Hook et al. [38] assessed whether oxygen requirement could be used as a tool for prognostication in patients with IPF. Oxygen requirements were standardised, and titrated oxygen requirement was defined as the lowest oxygen flow rate required to maintain an oxyhaemoglobin saturation of 96% while standing, immediately prior to 6-min walk testing. Results were derived from a prospective cohort of 104 patients with IPF and validated in a distinct retrospective cohort of 151 IPF patients. The titrated oxygen requirement and 6-min walk test distance were independent predictors of survival. A higher titrated oxygen requirement was associated with a greater mortality rate independent of FVC and 6-min walk test results in IPF (adjusted HR 1.16, 95% CI 1.06–1.27 L·min−1) [38]. The supplemental oxygen flow rate had a prognostic significance comparable to that of DLCO, oxyhaemoglobin saturation at the end of 6-min walk test and heart rate recovery. This simple measure of gas exchange impairment might be used to help in the referral of patients for lung transplantation.


Several studies significantly improved our understanding of acute exacerbations of IPF. Judge et al. [39] retrospectively analysed a cohort of 55 patients with IPF (mean age 60 yrs, 41 males) who had been evaluated for lung transplantation including right heart catheterisation. As lung transplantation alters the natural course of the disease, transplant events were censored over the follow-up period. This study demonstrated that pulmonary hypertension at baseline and acute exacerbations of IPF were associated with increased mortality. Furthermore, IPF patients with pulmonary hypertension at the time of assessment for transplantation had a greater risk of acute exacerbation of IPF [39]. Neovascularisation evaluated as microvessel density at histopathology was increased in cellular fibrosis and decreased in honeycombing, and inversely correlated with the mean pulmonary arterial pressure.
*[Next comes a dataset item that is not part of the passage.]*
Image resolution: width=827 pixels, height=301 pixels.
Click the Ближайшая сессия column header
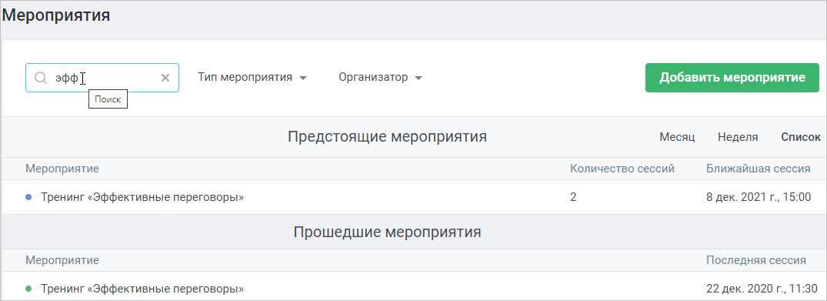tap(759, 169)
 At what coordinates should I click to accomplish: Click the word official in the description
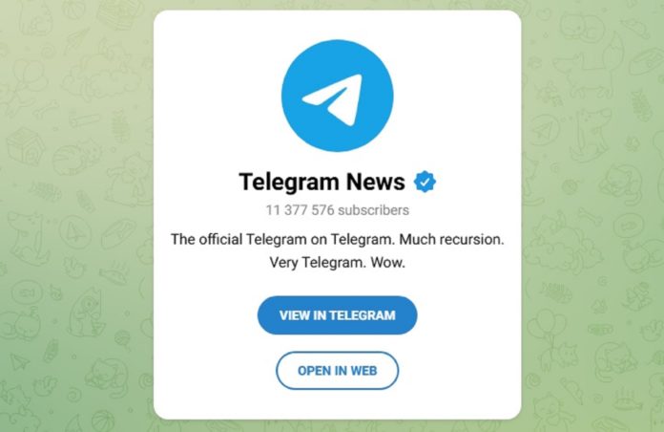(220, 239)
Pulmonary hypertension has not been evaluated as a potential predictor of acute exacerbations in previous studies [40], and this result needs confirmation by further studies. The mechanisms of the observed association between pulmonary hypertension and acute exacerbation of IPF are not well understood, however, the link may be related to endothelial dysfunction. Whether corticosteroid therapy and/or immunosuppressive therapy are beneficial in acute exacerbations of IPF requires further study [41].

To address the pathophysiology of acute exacerbations of IPF, Lee et al. [42] measured the levels of pepsin, a marker of gastric aspiration, in bronchoalveolar lavage samples from 24 well-characterised patients with acute exacerbation of IPF and 30 stable IPF controls. Acute exacerbations were diagnosed using standard criteria [43], and bronchoalveolar lavage was performed using a standardised technique. Pepsin levels were higher, on average, in patients with acute exacerbations as compared with stable controls (a difference driven by a subgroup of eight patients with highly elevated pepsin levels) [42], suggesting that occult aspiration may play a role in some cases of acute exacerbations of IPF. Gastro-oesophageal reflux, which is highly prevalent in patients with IPF [44, 45], may play a role in the induction or progression of the disease and may represent a relevant target for future IPF clinical trials [45], as suggested by retrospective studies [46].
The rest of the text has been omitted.